======== Records for this task ========
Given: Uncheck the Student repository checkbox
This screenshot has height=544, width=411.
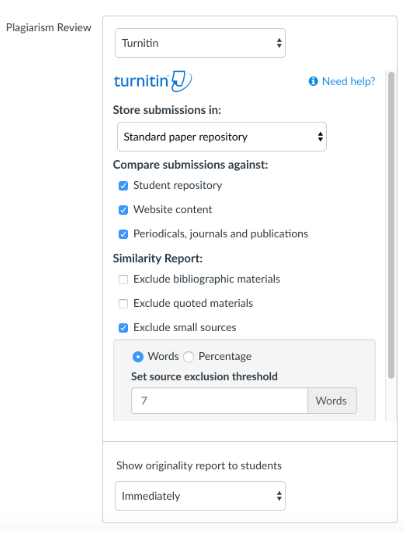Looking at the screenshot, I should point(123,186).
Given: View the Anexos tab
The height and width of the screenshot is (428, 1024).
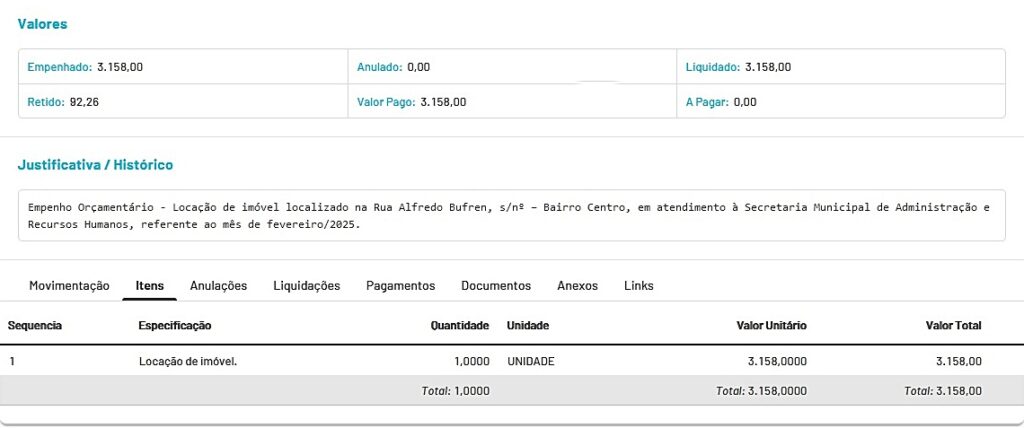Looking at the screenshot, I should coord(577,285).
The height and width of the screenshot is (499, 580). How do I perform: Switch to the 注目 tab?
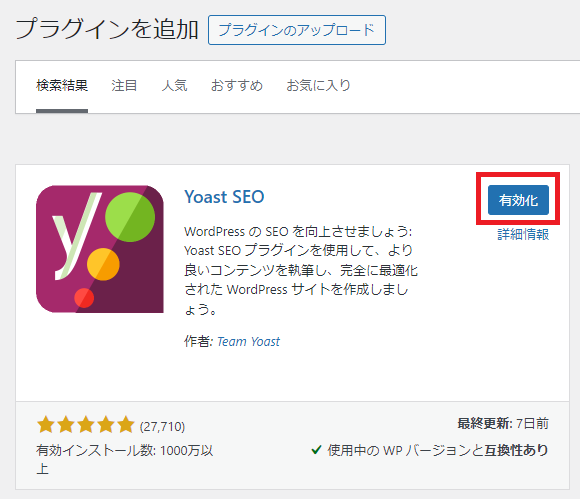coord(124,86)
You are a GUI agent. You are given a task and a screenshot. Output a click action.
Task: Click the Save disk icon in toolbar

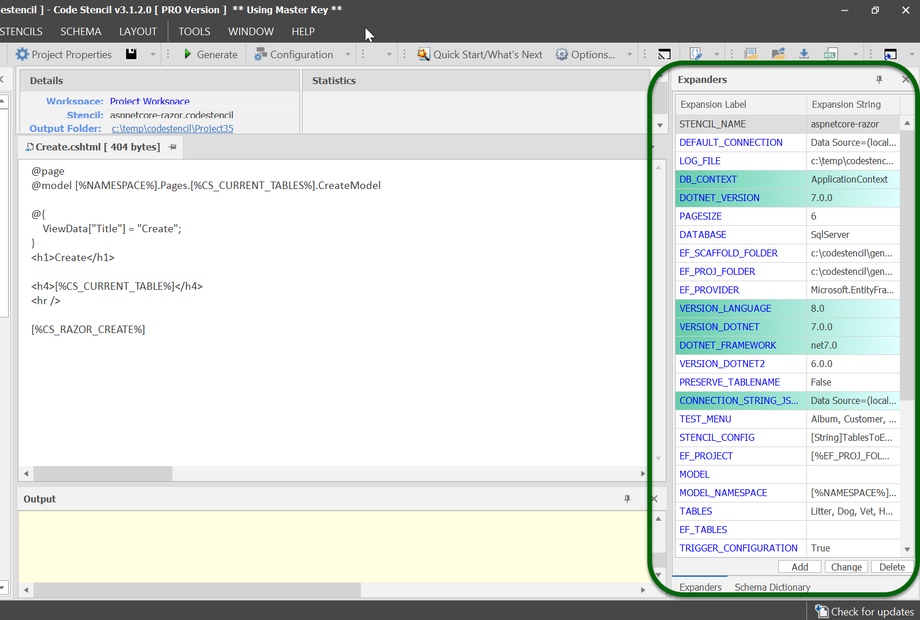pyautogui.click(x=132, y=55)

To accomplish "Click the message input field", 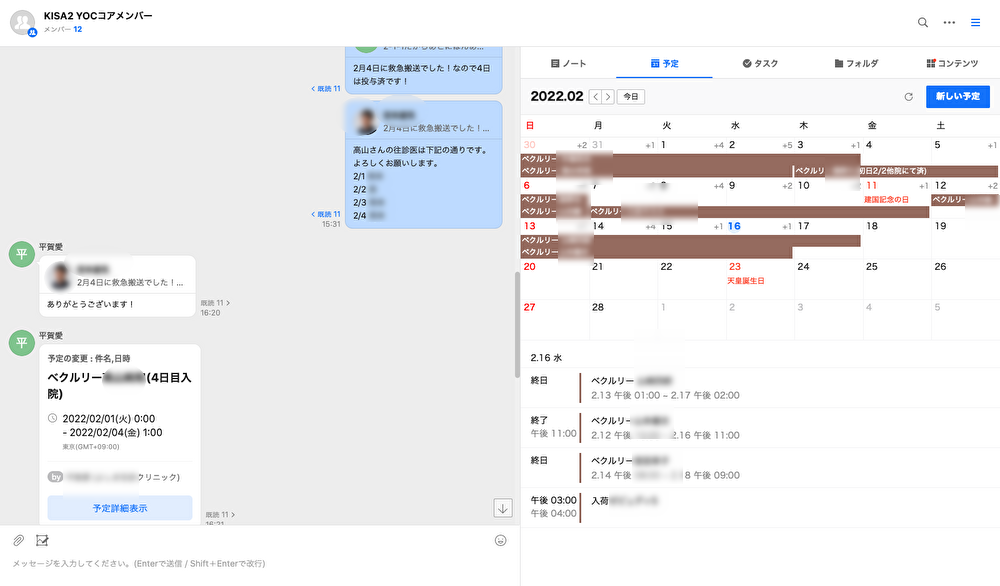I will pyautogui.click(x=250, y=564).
========
======== Records for this task ========
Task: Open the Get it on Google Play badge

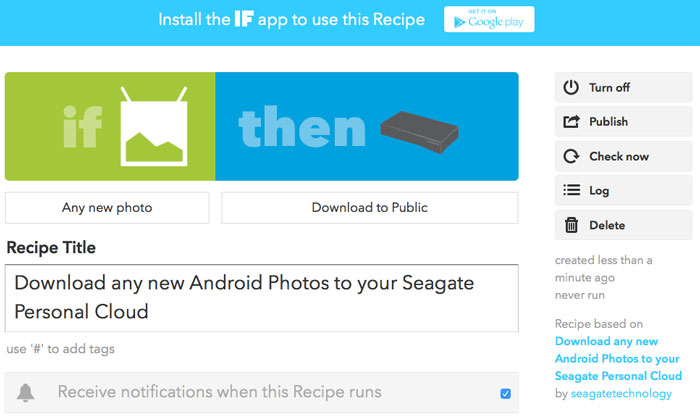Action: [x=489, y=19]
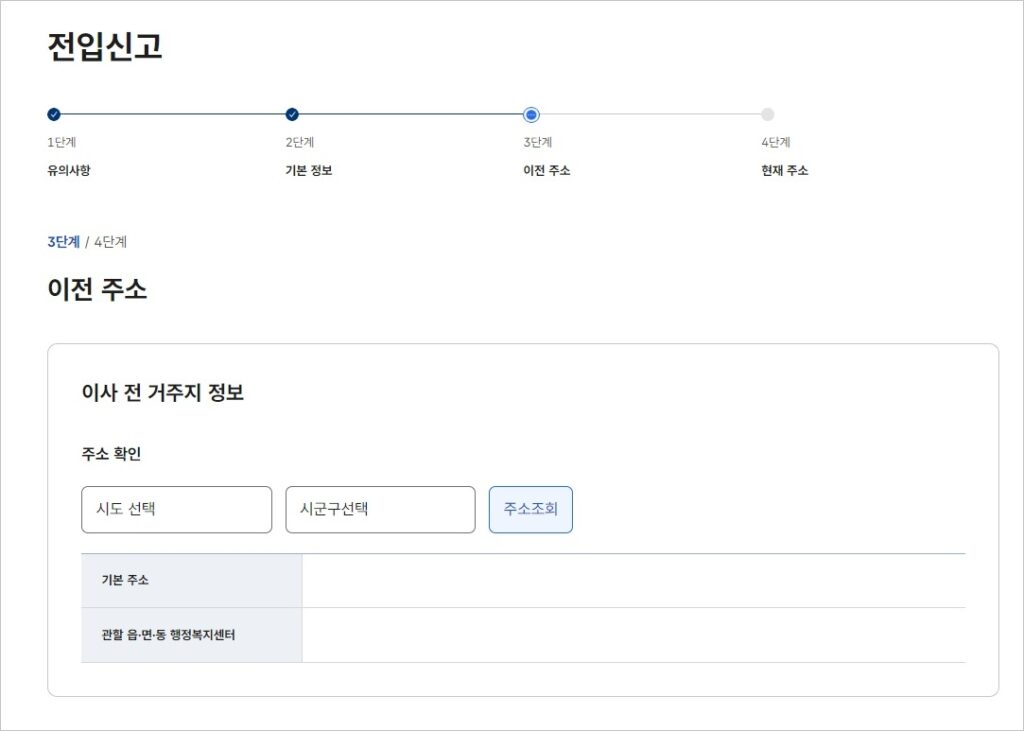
========
======== Records for this task ========
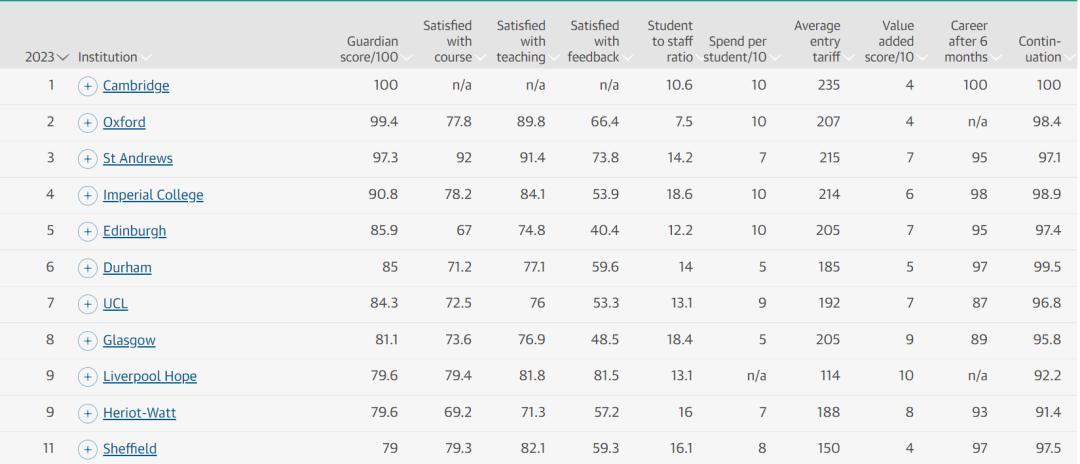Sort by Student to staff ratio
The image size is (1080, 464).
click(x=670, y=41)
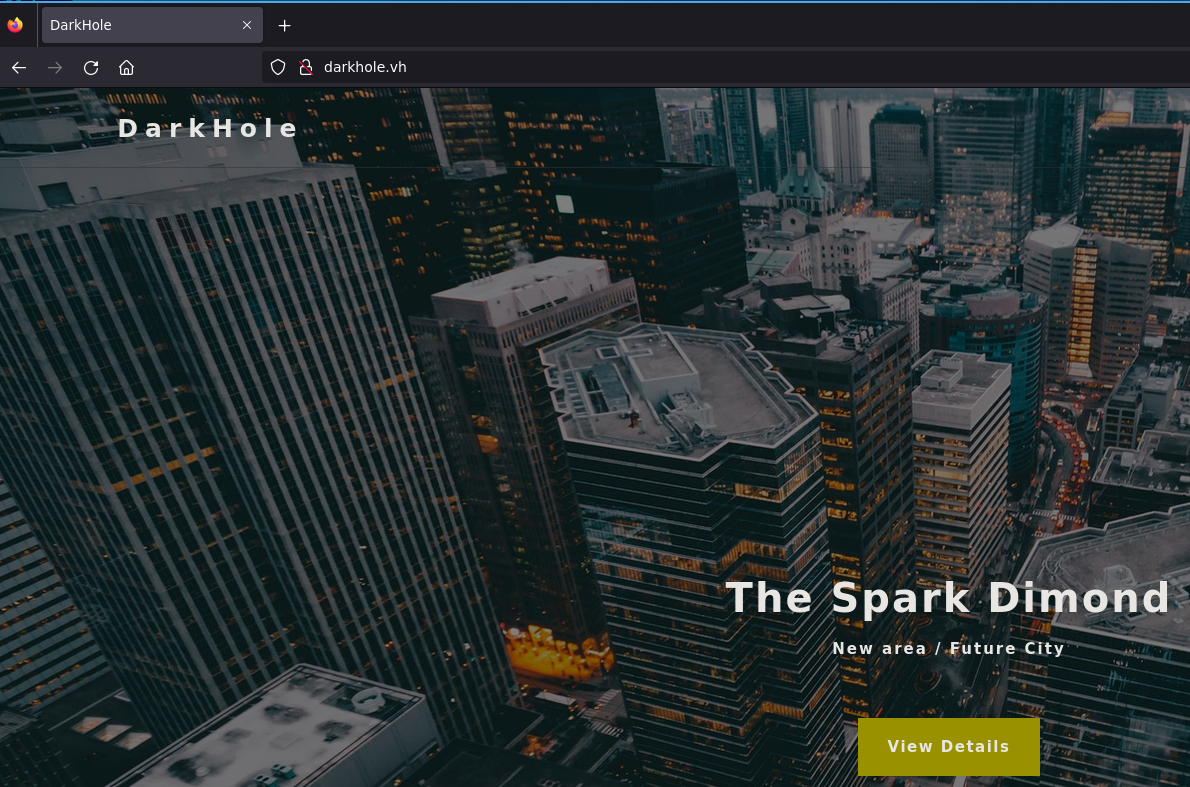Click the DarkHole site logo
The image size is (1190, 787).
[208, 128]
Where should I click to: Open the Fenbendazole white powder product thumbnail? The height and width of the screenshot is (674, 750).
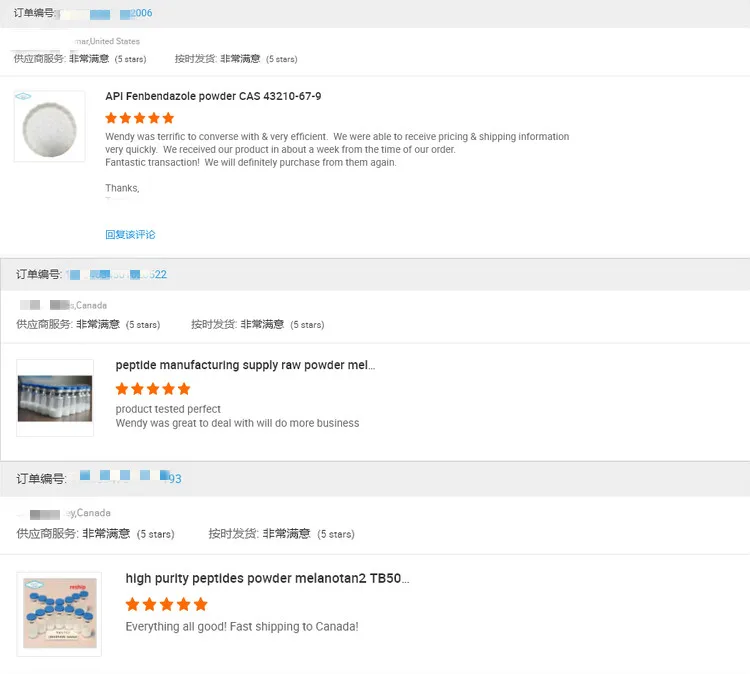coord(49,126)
========
**What is being asked**
Rewrite the lines between the line holding "Given: Uncheck the" and the line holding "Looking at the screenshot, I should coord(577,285).", inclusive, replacing "checkbox" with "toggle" and changing nothing else. Leave the pictures out of your answer.

**Result below**
Given: Uncheck the Student repository toggle
This screenshot has height=544, width=411.
Looking at the screenshot, I should point(123,186).
Given: View the Anexos tab
The height and width of the screenshot is (428, 1024).
Looking at the screenshot, I should coord(577,285).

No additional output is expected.